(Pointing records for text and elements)
◆ ◆ ◆ ◆ ◆ ◆ ◆

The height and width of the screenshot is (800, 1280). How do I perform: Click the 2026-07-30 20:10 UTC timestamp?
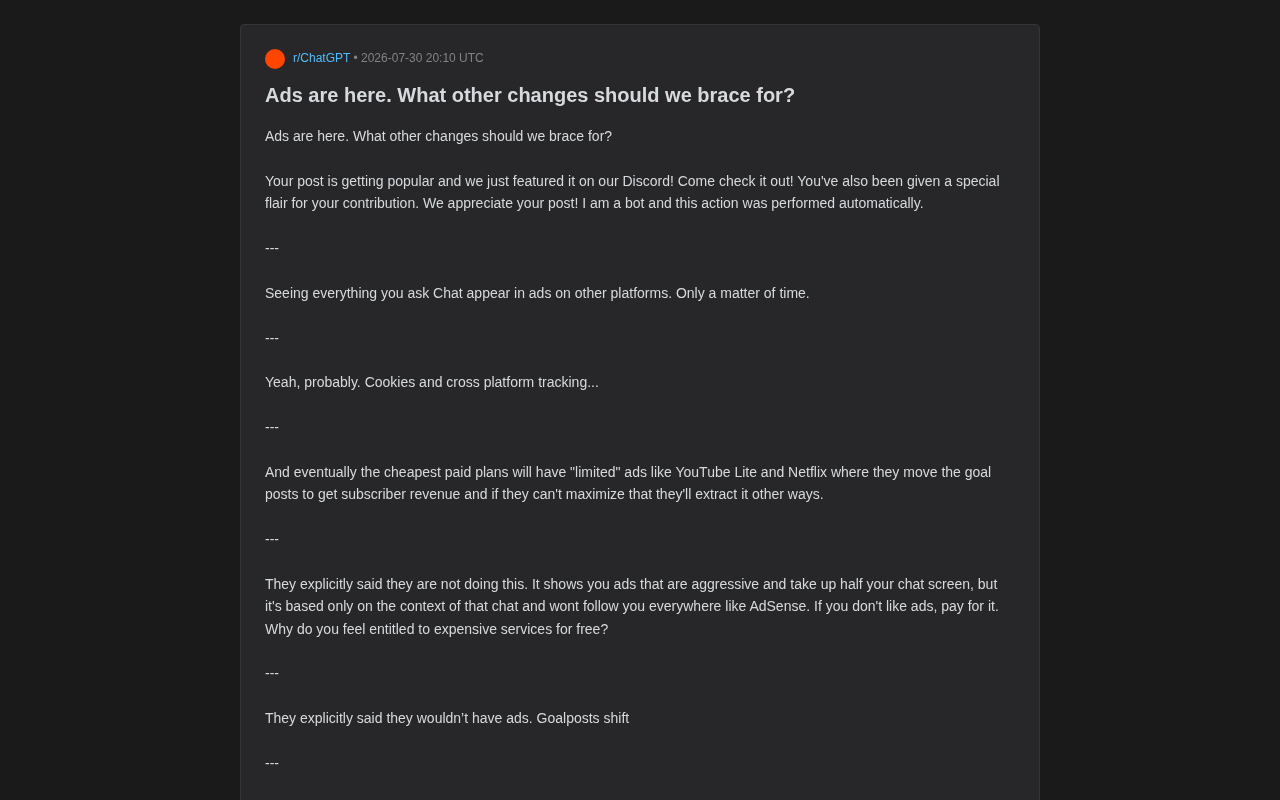[x=422, y=58]
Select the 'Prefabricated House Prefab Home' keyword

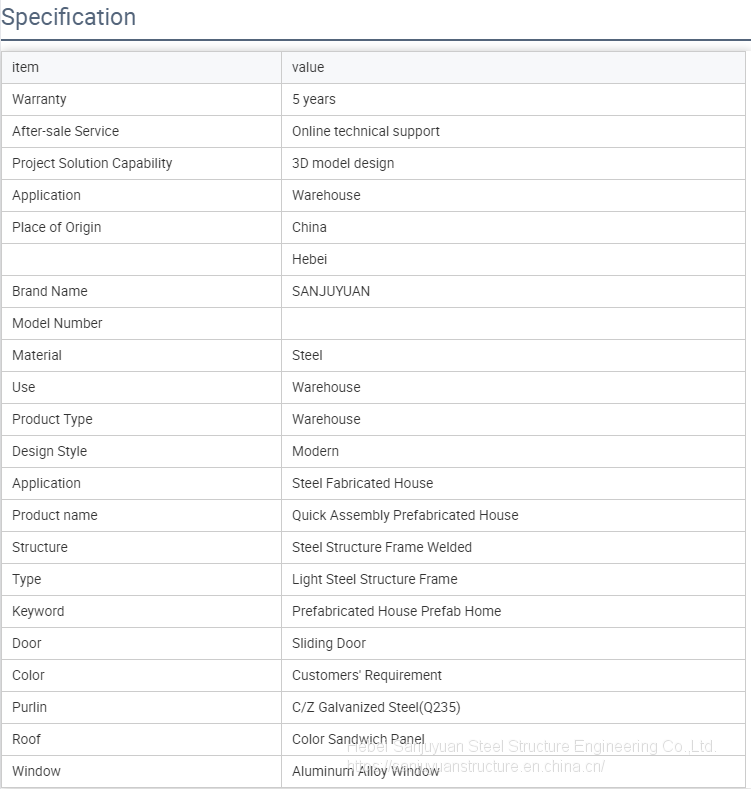click(397, 611)
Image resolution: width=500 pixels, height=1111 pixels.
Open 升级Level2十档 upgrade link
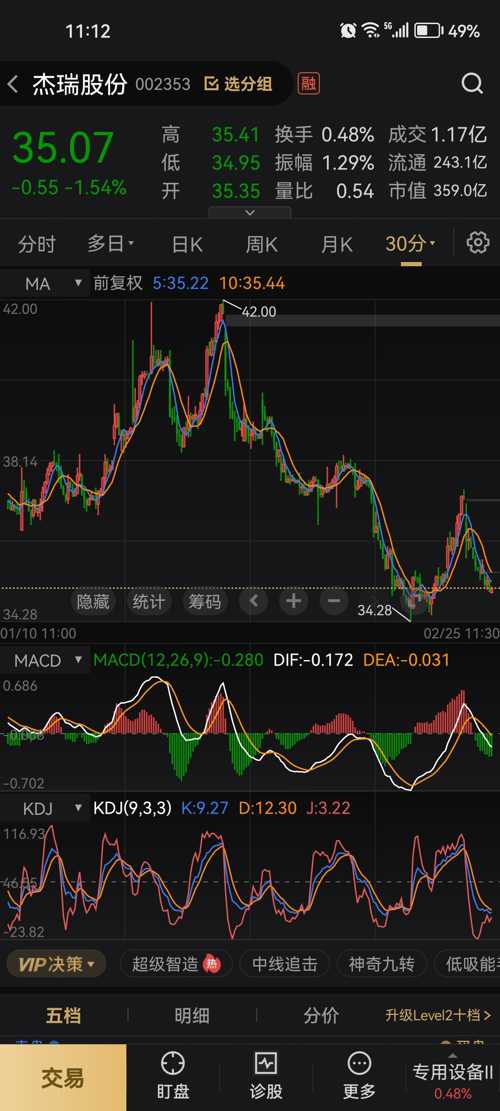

◆ ◆ ◆ ◆ ◆ ◆ ◆

■ WHAT YOU WILL DO: Write out every line of the records word for word, leaving out the pictures.

■ WRITTEN SOLUTION:
The height and width of the screenshot is (800, 1280). How do I perform: Click the 2026-07-30 20:10 UTC timestamp?
[x=422, y=58]
Select the 'Prefabricated House Prefab Home' keyword

click(397, 611)
Image resolution: width=500 pixels, height=1111 pixels.
Open 升级Level2十档 upgrade link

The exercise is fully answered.